A ideia de fazer um livro para os netos surgiu colocando-os para dormir, balançando-me com eles na rede. Cansado de cantar as mesmas músicas de ninar, comecei a inventar historinhas com bichinhos, como uma lagartixa, que passeava pela parede, ou com os brinquedos que eles tinham, a exemplo de um cavalo e uma vaca, ambos de borracha, para os quais criei uma história de amizade, e também com um trator amarelo de Arthur, o Tutuco, a partir do qual criei a música Senhor Trator. Depois vi, que poderia escrever histórias em versos, já que tenho um bom ouvido para o ritmo do verso português. Na realidade, o primeiro texto que criei foi para Arthur, três meses mais velho que Clarinha. Arthur ainda estava em fase de aleitamento materno e criei para ele o Melô do Leitinho, no ritmo de funk e em versos heptassilábicos:
Mamãezinha, eu acordei
e estou preocupado:
onde está o meu leitinho,
que me deixa sossegado?
Sossegado, sossegado,
Sossegado, sossegado.
Vem, leitinho; vem leitinho;
vem, leitinho; vem, leitinho.
Se não tomo o meu leitinho,
eu já fico perturbado,
esperneio, choro e grito,
é um show bem orquestrado.
Orquestrado, orquestrado,
orquestrado, orquestrado.
Vem, leitinho; vem leitinho;
vem, leitinho; vem, leitinho.
O meu nome é Arthur,
sou o rei desse pedaço;
sou movido a leitinho
e a quentura de um abraço.
De um abraço, de um abraço,
de um abraço, de um abraço.
Vem, leitinho; vem leitinho;
vem, leitinho; vem leitinho.
De leitinho e de abraço;
vem, leitinho; vem, leitinho;
vem, leitinho; vem, leitinho;
de leitinho e de abraço.
Com o passar do tempo fui criando as historinhas que compõem o meu livro – Histórias em versos do vovô Milton (João Pessoa, Ideia, 2017). Trata-se de um livro simples, com capa colorida, mas miolo em preto e branco, por causa dos custos. São quatro historinhas. Três delas são de minha autoria, envolvendo algum fato com meus netos: um sapo que apareceu na casa de Arthur, ao qual ele deu o nome de Joaquim (O Menino e o Sapo); um gafanhoto que ele descobriu andando na viga da coberta do terraço de casa (Arthurzinho e o Gafanhoto); uma abelha, um urso, uma libélula e um cacho de uvas, que faziam a estampa do pijama de Clarinha, sendo ela a autora da ideia (História do Urso, da Libélula e da Abelhinha). A quarta história, a mais longa de todas, é uma recriação de O Lobo Mau e Os Três Porquinhos.
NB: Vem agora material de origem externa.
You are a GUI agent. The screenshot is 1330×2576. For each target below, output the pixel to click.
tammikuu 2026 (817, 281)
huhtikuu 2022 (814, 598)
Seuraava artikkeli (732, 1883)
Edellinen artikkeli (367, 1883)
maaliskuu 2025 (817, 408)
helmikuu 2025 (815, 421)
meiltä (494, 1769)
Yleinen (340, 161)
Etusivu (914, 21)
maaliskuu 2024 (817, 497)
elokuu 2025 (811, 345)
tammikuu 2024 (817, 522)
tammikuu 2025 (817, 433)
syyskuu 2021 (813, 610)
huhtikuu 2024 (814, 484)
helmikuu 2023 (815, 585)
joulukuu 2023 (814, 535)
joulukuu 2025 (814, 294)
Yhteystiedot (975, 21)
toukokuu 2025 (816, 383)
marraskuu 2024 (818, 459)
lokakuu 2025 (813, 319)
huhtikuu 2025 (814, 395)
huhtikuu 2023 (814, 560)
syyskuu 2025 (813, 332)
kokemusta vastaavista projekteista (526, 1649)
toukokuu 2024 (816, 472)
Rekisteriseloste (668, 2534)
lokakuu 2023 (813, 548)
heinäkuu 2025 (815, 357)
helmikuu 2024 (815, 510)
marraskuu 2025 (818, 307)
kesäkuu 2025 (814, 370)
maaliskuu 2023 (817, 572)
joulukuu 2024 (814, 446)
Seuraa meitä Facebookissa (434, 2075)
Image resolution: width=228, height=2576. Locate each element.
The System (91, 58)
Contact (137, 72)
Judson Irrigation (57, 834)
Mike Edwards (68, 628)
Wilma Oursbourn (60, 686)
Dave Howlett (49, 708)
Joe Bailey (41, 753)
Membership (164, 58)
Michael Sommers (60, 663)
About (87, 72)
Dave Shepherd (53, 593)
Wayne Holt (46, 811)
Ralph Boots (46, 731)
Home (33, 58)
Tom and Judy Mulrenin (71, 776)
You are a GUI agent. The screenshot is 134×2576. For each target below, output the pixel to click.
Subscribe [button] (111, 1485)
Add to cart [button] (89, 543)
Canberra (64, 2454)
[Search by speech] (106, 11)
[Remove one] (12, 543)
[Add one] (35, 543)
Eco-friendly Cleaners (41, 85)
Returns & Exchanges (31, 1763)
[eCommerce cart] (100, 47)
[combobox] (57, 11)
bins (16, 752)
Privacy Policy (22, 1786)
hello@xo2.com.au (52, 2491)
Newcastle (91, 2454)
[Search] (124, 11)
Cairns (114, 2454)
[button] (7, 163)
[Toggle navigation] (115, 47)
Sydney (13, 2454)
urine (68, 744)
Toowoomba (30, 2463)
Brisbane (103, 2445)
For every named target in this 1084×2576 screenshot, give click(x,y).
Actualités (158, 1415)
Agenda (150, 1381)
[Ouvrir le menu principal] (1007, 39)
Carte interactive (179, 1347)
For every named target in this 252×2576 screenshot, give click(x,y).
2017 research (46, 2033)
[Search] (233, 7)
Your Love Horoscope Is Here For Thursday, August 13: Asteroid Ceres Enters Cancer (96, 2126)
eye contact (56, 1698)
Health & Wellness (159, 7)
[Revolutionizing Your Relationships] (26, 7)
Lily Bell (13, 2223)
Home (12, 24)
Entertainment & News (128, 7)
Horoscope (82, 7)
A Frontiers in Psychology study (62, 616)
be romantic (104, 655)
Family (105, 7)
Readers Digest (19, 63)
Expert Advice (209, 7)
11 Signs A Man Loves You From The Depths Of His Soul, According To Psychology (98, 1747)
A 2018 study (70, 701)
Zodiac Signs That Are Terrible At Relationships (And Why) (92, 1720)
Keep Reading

Há duas revelações importantes a fazer. Uma é que antes de publicar as historinhas, leio o texto para os meus netos, aplicando acentuadamente o ritmo, para que eles percebam a musicalidade. Sendo a língua musical, deve entrar pelos ouvidos e não pelos olhos. A reação é a melhor possível. Eles ficam atentos e pedem sempre para que eu conte outra vez. Clarinha é sempre a mais ligada e gosta de historinhas mais longas. Arthur ouve atento, mas para ele não importa se a história é longa ou curta. Ele gosta de histórias, ponto. A outra revelação é que crio as histórias a partir de situações vividas por Tutuco e Clareta Mutreta, apelido que dei a Clarinha. Nunca escrevo sem ter em mente algo que eles tenham dito ou vivido. Desse modo, procuro criar uma trama para cada história. Não se trata apenas de brincar com as palavras e o ritmo. Se brinco com as palavras, também vejo que posso ensinar com o poema e com a historinha contada, aproveitando algumas histórias que ouvi na minha infância, como é o caso de A História do Sapo Bocarrão:
Eu sou o sapo Bocarrão, mas já me chamei Joaquim.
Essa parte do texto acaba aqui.